Наконец неизвестно откуда, он берет Ивана Николаевича, 1873 года рождения, инженера-железнодорожника, как и Платона. Иван преподавал высшую математику, эмигрировал в Англию, а перед 1939-м вернулся в СССР. Еще Смирнову известно, что П. Н. Краснов переписывался с его дочерью Ниной (Омеровой) с лета по ноябрь 1943 г. С потолка эти сведения не сняты, если источник — следственное дело 1945–1947 гг., довериться ему можно, хотя во всех публикациях по генеалогии Красновых значатся только два брата. 25 ноября 1918 г., произнося речь в Новочеркасске, атаман Краснов сказал: «У меня сестра в Москве». Он мог подразумевать сестру своей жены, точно оставшуюся в Москве.
Но если судить по «Опавшим листьям», то мы действительно найдем младшего брата под именем Миша и родную сестру Липочку (Олимпиаду).

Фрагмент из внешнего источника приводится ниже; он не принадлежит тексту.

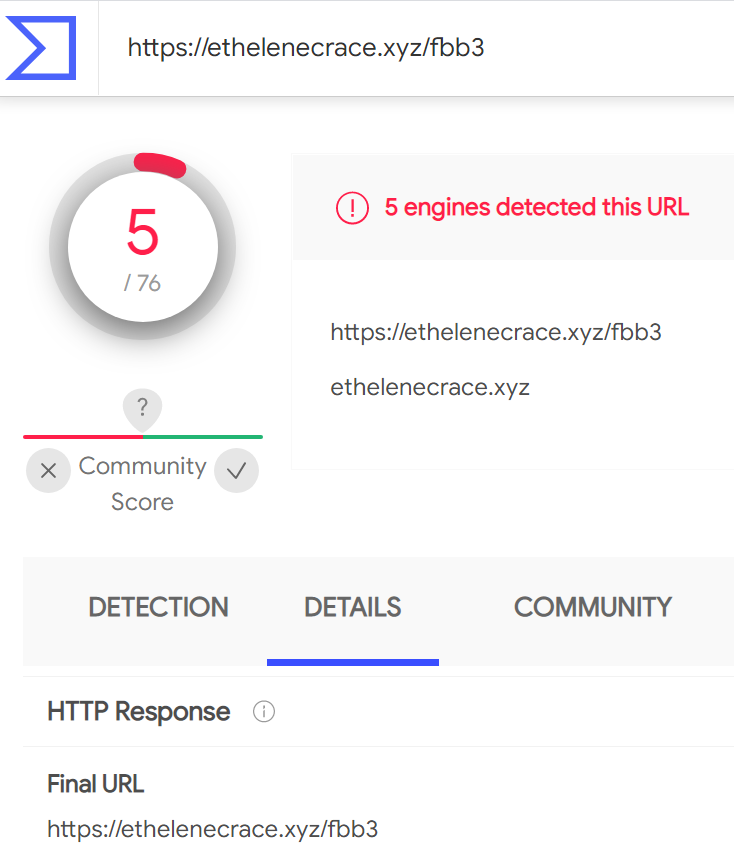Open the COMMUNITY tab

(x=592, y=607)
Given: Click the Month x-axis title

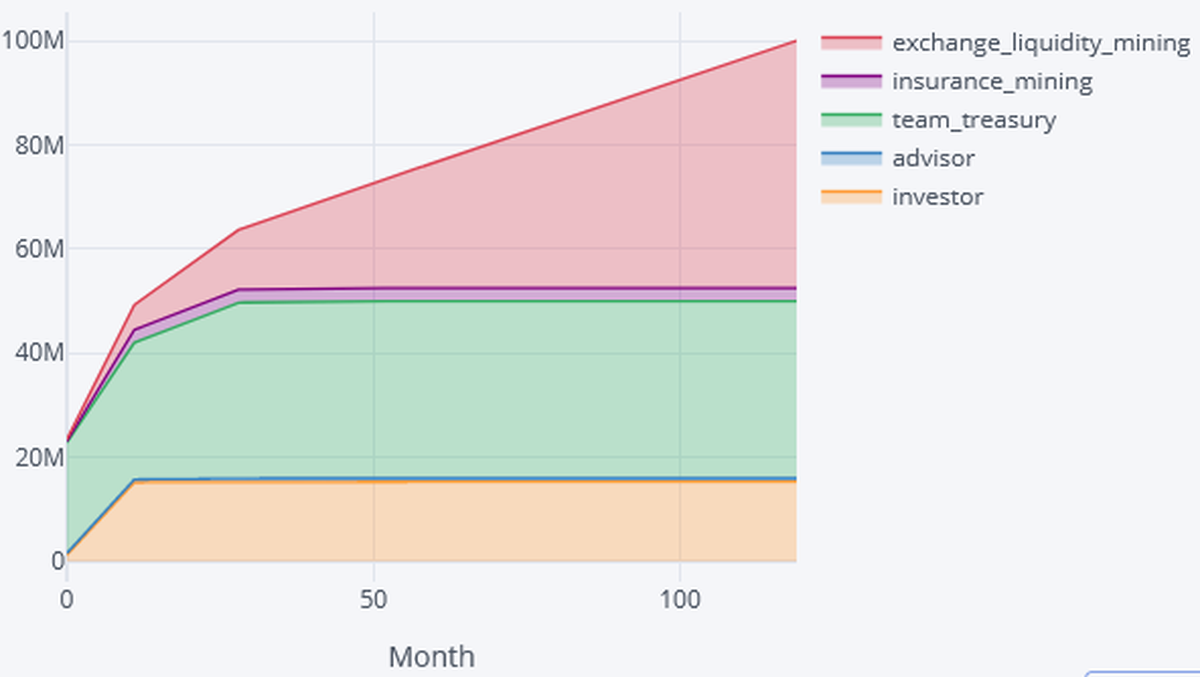Looking at the screenshot, I should [431, 657].
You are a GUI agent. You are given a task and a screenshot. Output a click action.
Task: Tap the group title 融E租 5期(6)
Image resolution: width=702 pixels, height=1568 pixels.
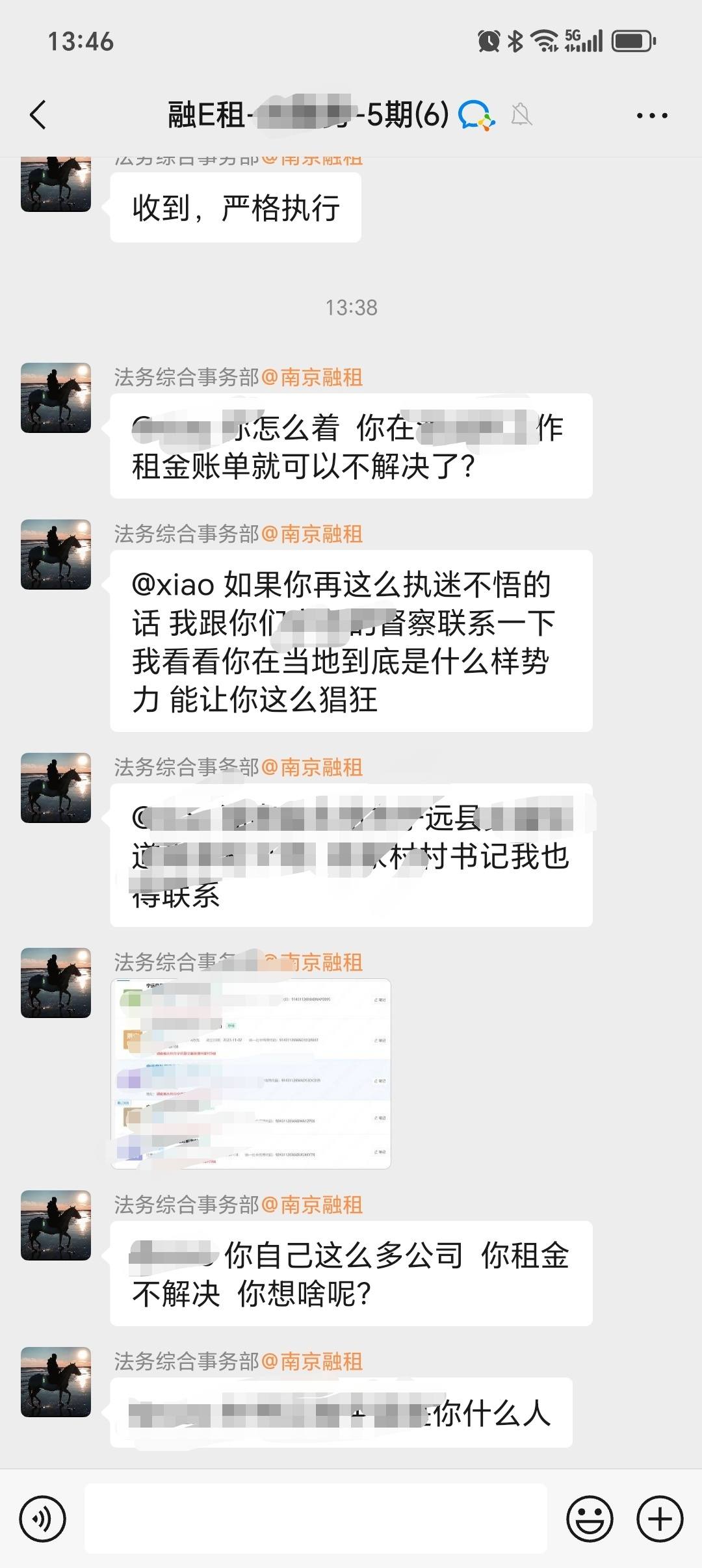[308, 115]
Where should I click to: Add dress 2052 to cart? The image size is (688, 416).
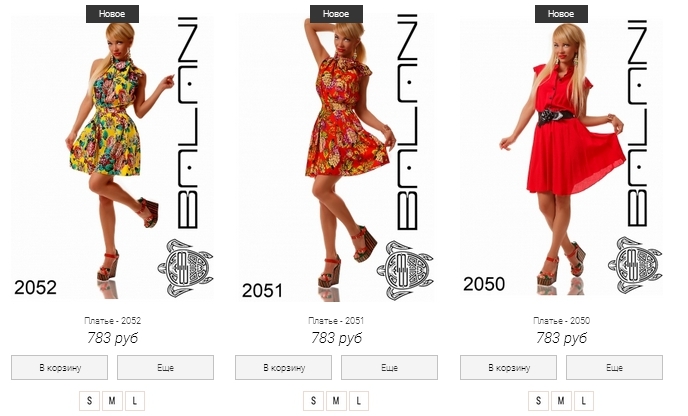click(x=59, y=367)
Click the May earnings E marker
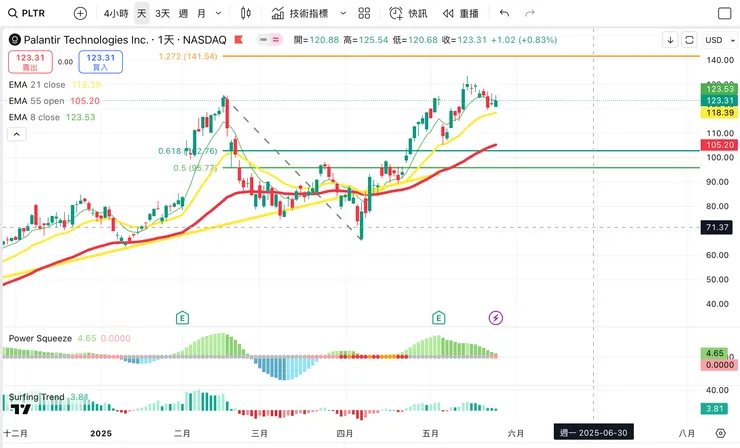Image resolution: width=740 pixels, height=448 pixels. pos(438,318)
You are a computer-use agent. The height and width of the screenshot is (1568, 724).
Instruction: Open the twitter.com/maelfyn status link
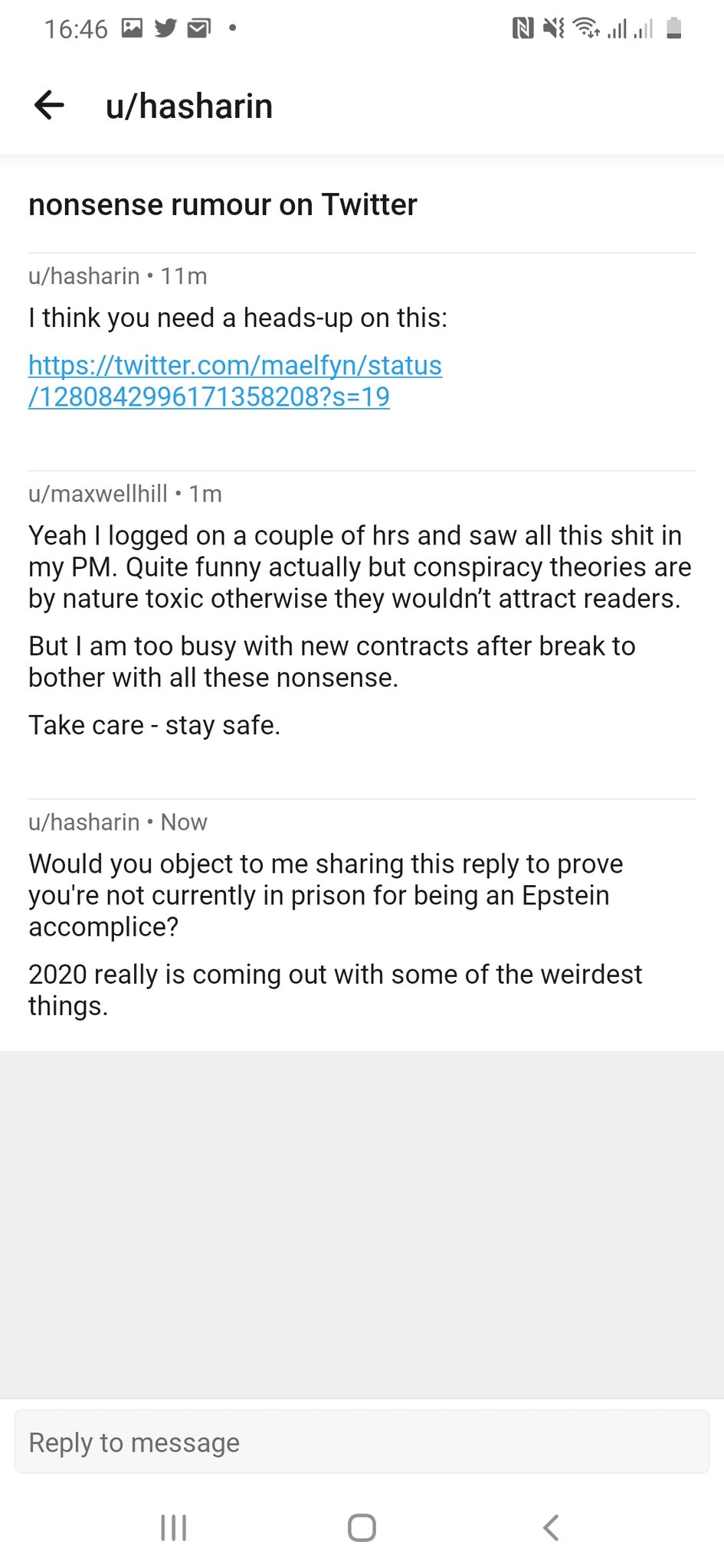234,381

Рассудок подсказывает, что о них должно было быть известно, они не могли совершенно уйти в тень талантливых и знаменитых братьев (коих никак 5 не набирается). А в «Старой академии» П. Н. Краснов вспоминал, что его отцу «было больно и досадно, что из всех его сыновей я один не имел высшего образования. Его мечтою было, чтобы мы все четверо были профессорами». Значит, сыновей точно было четверо.
Другими воспоминаниями Краснова подтверждается наличие в семье няньки, кронштадской мещанки [в романе — mademoiselle Suzanne ; а еще есть племянница Лиза, то есть кузина Федора], с которой совсем молодой Краснов на Загородном проспекте Петербурга впервые встретился с колонной конных казаков, чья песня с ружьями Бердана и вострыми шашками ему надолго запомнилась. Прямо писать о родных, оставшихся в СССР, Краснов не мог — велика опасность навлечь на них беду — известны случаи репрессий за родство с белыми.
В «Опавших листьях» автор определенно основывается на опыте своей семьи, добавляя трагизма для пущей близости к противоречиям эпохе и остросюжетности ради. Другие жизни прожили Красновы, чем Кусковы, но Федор в романе почти тот же самый, каким был Петр. Сначала гимназистом Санкт-Петербургской первой гимназии, чье сокращение СП1Г расшифровывали: сей повинуется одному Государю, ни в коем случае не — Сенной площади первый гуляка. Много было критиков содержания гимназических курсов, но это проблема вечная, еще Сенека отмечал: «Не ради жизни мы учимся, а ради школы» [49].
После пяти классов в 1-й классической гимназии Петр Николаевич перевелся в Александровский кадетский корпус, седьмой класс которого подошел к концу летом 1887 г. Корпус Краснов оканчивает вторым по баллам из класса в 23 кадета, вице-унтер-офицером и патриотом до гроба. Неизгладимое влияние оказал на кадета Краснова командир строевой роты Николай Федорович Кольдевин. Его рассказы о Русской Армии остались в душе Краснова как святыня чести и долга, служения за Веру, Царя и Отечество. Полковник Лейб-Гвардии Егерского полка Кольдевин, награжденный боевым орденом, рассказывал ему и остальным воспитанникам корпуса о последней войне, о солдатах, выносивших своих раненых офицеров под пулями, о героях, ставивших Веру и Верность выше жизни. — О тех скромных подвигах, которые знал и пережил. Полковник Кольдевин определил выбор Красновым Павловского пехотного училища, а не артиллерийского или кавалерийского. В 1938 г. Краснов вспоминал, что затратную службу в Николаевском кавалерийском училище не мог обеспечить его отец на одно жалование, при его большой семье. Николай Иванович благословил идти в пехотное училище, назвав его лучшим выбором. С Красновым в Павловское училище отправились лучшие выпускники Александровского кадетского корпуса, целых тридцать человек с обоих отделений выпуска [46].